I glance over at my friends, who seemed to be having a good enough time without me. R makes a seemingly vague gesture at me, I know he means it's time for me to hook in. I wink back at R. When did all this become a game? When did I decide that I was such a cynic? J came across as pretty cynical himself. I have to be on my toes for this one, I remember thinking. The G&Ts were kicking in so I switch to cocky and funny mode, the one that comes easiest. Put yourself down a little, it lowers defenses. Put the other person down a little, it makes them work harder. J comes back with another G&T for me, and we flirt for another half hour. I think he was impatient to leave. With me. So he sorts of tows me along while we talk, and soon we were out on the street. We walk for about a block and stop in front of a church.

"So are you going to give me your number?" His face was right in front of mine. He was even better looking up close. "I'm supposed to call you tomorrow," I replied. He slides his left hand down the small of my back and pulls me to him. He looked incredibly gorgeous under the street lights. And then I took a deep breath.. it was now or never. I lean in for a kiss. He moves away. I pull back a little, raising one eyebrow. "OK," I grin, "That wasn't exactly part of the plan." I search for something to say but the G&Ts were really kicking in. It was hard to think on my feet. This up close. He stares at me for a moment. "Are you really going to call me tomorrow, or would you wake up and conveniently forget you had my number?" "I said I would," I whisper back. "Promise me you will, and I will kiss you."

Sigh. If there is one thing I dislike more than being told what to do, it's being given a kind of ultimatum. I pull away. The moment was gone. "I'll call you tomorrow." I blow him a kiss and walk off, back to my friends who were just about to leave the bar. It was late. I was tired.

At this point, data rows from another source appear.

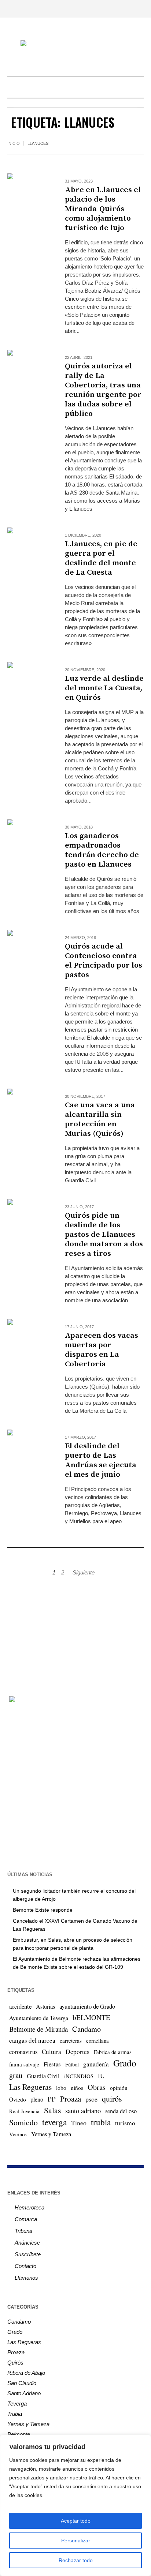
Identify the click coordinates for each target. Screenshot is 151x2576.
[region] (75, 2505)
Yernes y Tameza (51, 2134)
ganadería (96, 2064)
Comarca (26, 2219)
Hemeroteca (29, 2207)
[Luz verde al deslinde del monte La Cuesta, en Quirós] (28, 683)
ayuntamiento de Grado (87, 2006)
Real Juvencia (24, 2111)
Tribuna (23, 2231)
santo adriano (83, 2110)
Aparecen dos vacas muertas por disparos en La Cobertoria (101, 1350)
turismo (125, 2122)
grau (15, 2075)
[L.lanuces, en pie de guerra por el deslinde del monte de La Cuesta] (28, 548)
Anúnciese (27, 2242)
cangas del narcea (32, 2040)
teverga (54, 2122)
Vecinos (18, 2134)
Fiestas (52, 2064)
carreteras (71, 2040)
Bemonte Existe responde (43, 1910)
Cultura (51, 2051)
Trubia (14, 2414)
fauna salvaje (24, 2064)
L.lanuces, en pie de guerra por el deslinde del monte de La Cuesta (101, 558)
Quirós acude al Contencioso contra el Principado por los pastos (103, 961)
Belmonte (18, 2434)
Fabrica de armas (113, 2051)
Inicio (13, 143)
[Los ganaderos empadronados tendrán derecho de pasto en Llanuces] (28, 840)
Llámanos (26, 2278)
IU (101, 2075)
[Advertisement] (75, 1632)
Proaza (70, 2099)
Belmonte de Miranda (38, 2029)
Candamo (86, 2029)
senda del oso (121, 2111)
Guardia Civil (43, 2076)
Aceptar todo (76, 2521)
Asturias (45, 2006)
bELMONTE (91, 2017)
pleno (36, 2099)
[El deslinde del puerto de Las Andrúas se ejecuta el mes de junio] (28, 1451)
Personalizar (75, 2540)
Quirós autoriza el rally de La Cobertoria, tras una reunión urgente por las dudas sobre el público (103, 389)
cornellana (97, 2040)
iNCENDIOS (78, 2076)
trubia (101, 2122)
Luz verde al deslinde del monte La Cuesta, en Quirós (104, 688)
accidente (20, 2006)
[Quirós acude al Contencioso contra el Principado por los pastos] (28, 951)
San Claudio (21, 2383)
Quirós (15, 2362)
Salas (52, 2110)
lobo (61, 2087)
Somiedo (23, 2122)
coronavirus (23, 2052)
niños (77, 2087)
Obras (97, 2087)
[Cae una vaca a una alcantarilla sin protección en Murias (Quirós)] (28, 1110)
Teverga (17, 2403)
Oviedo (17, 2099)
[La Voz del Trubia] (75, 44)
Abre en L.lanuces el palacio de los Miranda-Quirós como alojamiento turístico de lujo (103, 209)
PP (52, 2098)
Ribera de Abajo (26, 2373)
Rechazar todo (76, 2560)
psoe (91, 2099)
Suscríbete (28, 2254)
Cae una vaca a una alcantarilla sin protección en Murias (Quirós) (100, 1119)
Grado (124, 2062)
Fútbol (72, 2064)
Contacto (25, 2266)
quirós (112, 2098)
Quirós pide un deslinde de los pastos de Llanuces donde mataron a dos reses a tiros (104, 1234)
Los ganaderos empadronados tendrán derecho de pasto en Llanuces (102, 850)
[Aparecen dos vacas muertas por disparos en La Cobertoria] (28, 1340)
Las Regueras (30, 2086)
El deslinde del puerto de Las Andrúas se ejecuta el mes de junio (100, 1460)
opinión (119, 2087)
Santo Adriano (24, 2393)
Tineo (78, 2122)
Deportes (77, 2051)
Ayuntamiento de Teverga (38, 2017)
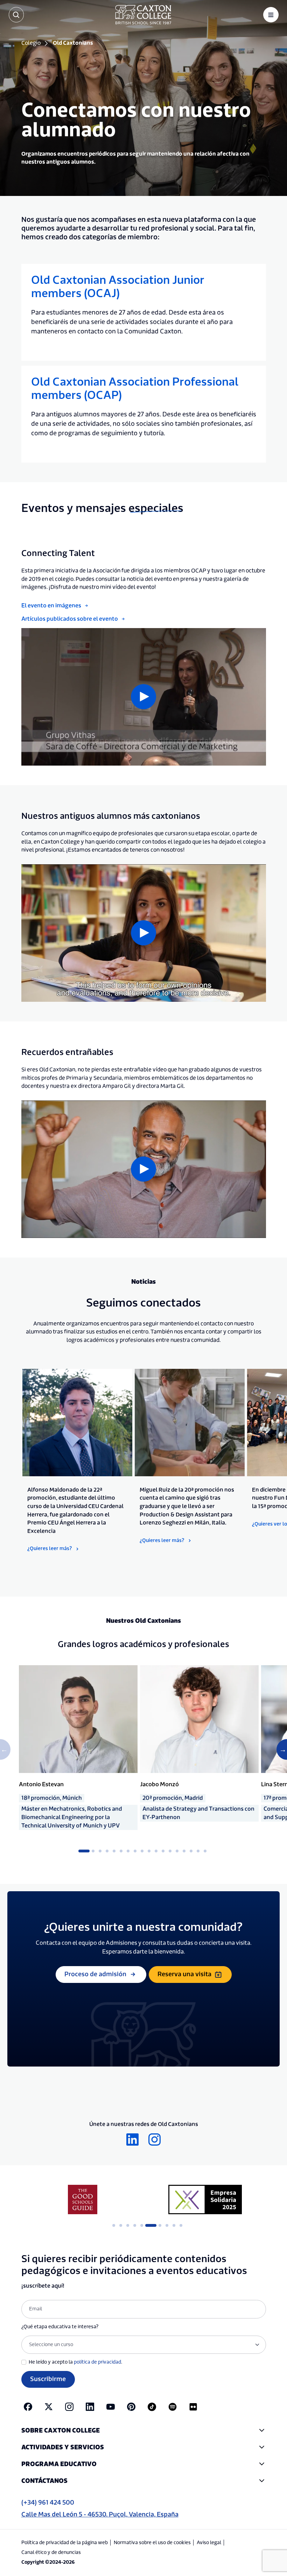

"So what happened with J there?" R asks when I return. I give him a brief rundown. "Straight men. Hopeless. Honey, you got game. He just doesn't know the rules." He rolls his eyes. "I enjoyed the flirting so much more! I should have left it at that." I sigh.

I really should have left it at the bar.

What are the rules anyway? Who makes these rules? I have no idea. People write books about these things. People trawl forums, dedicate hours writing and reading field reports on this subject. Some do it as a profession. But I really have no idea.

On the way back, I felt a little bad walking off. I really did. This is why I would never call myself a PUA; I had a conscience. And many good friends who don't do too well with women. So I sent him a text: I am apparently going to call you tomorrow. When is your day off? He replies, at 2AM: So why didn't you take me home again?

I gave the most honest answer I could think of: Taking you home just because I think you're cute would be completely shallow of me.

It sounds kind of lame. I know. Problem was, I wasn't new to this whole pick up thing. I have no problems with my approach. I have, over time, perfected my opening. My cold reading has never failed me and I'm good at improvisation. My only flaw is closing. I can never close. I have never closed.

But just because I can't doesn't make these encounters any less fun, right?